THE MIKADO
Seattle Gilbert & Sullivan Society Bagley Wright Theater, 341-9612, $28: ends July 28
AS I’VE BEEN refamiliarizing myself with Wagner’s Ring in preparation for Seattle Opera’s production next month, I caught a performance of the Seattle Gilbert & Sullivan Society’s Mikado, which opened last Friday. I was more than a little surprised to notice a few odd coincidences between the two: Both center on all-powerful father figures, the Mikado (Mikado) vs. Wotan (Ring), and their disobedient children, Nanki-Poo (Mikado) vs. Brnnhilde (Ring). And, of course, both works are famous for a decorative trio of women (imagine if Gilbert had written Wagner’s libretto: “Three little maids from the Rhine are we/Pert as a water-nymph well can be,/Guarding the gold with girlish glee-ee!/Three little maids from the Rhine!”). The endings are somewhat different, though: In The Mikado, the hero Nanki-Poo at last ends up with ingenue Yum-Yum, while the Ring finishes subtly with the destruction of Valhalla, and nobody ends up with anybody.

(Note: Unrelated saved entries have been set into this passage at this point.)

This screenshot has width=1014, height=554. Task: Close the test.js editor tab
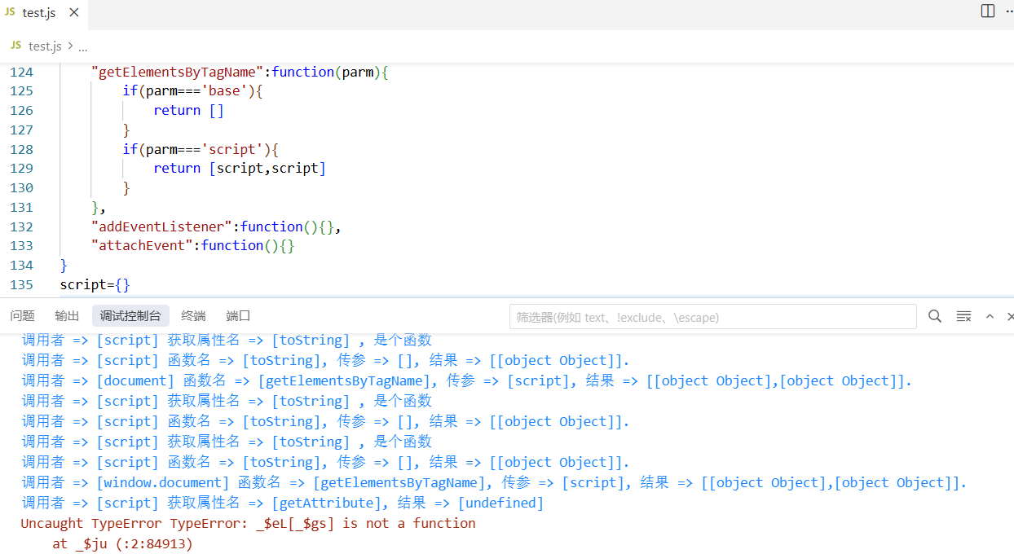(x=74, y=13)
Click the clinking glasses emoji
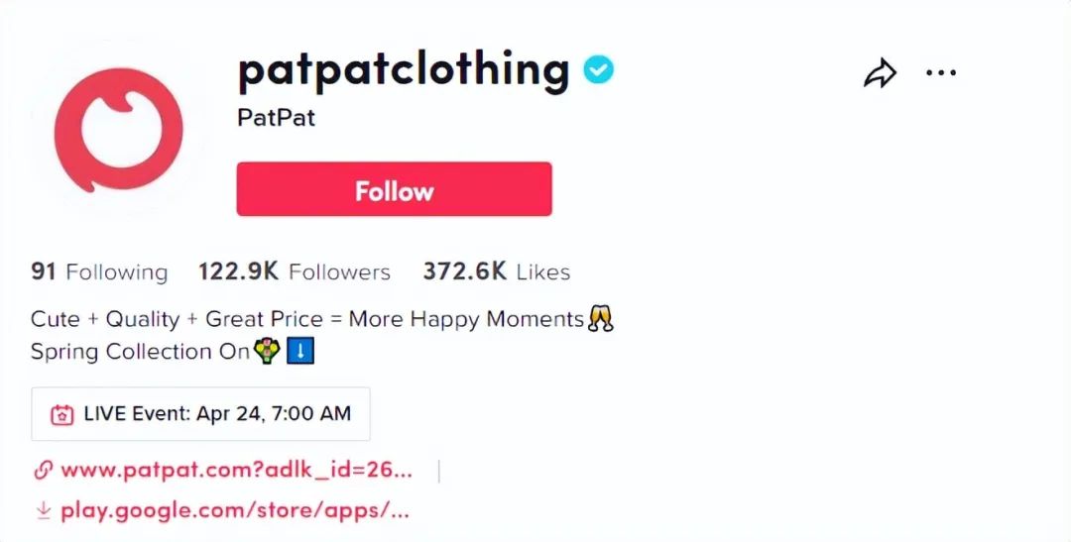 point(600,318)
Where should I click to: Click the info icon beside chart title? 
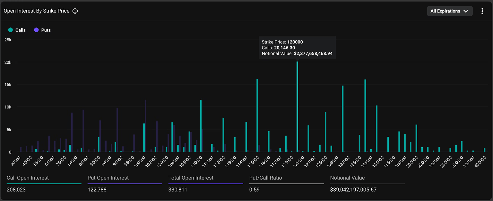(75, 11)
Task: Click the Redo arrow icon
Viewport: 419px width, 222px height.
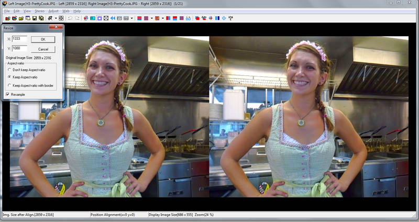Action: click(77, 18)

The main strength of this Mikado (as I suspect will be the same with Seattle Opera’s Ring production) is its casting of the lead roles. A few performers had fresh and inventive takes on their characters: Ariadne Votava’s Cosmo-girl turn as Yum-Yum was a delight, as was William J. Darkow, who played bureaucrat Pooh-Bah as a big shady galoot right out of Guys and Dolls. Gerry Treacy was jolly and imposing in the title role; Richard Barrett was all wide eyes and chipmunk cheeks as Nanki-Poo (you gotta love these Teletubby names!); and David Ross was full of scheming energy as Ko-Ko (who has matrimonial designs on Yum-Yum himself). Then there was Alyce Rogers as Katisha, who really did seem to have wandered over from some Wagnerian realm. Of all The Mikado‘s characters, Katisha has to work the hardest, triangulating between villainy, pathos, and silliness, while toning down as much as possible the ridicule that librettist Gilbert tended to heap on his contralto characters, who were, stereotypically enough, almost always lovelorn old women. Rogers was not merely convincing but stunning in all three moods, thanks primarily to a soaring burnished voice and an over-the-top costume (bravo, Ron Erickson) accessorized with three-inch crimson claws.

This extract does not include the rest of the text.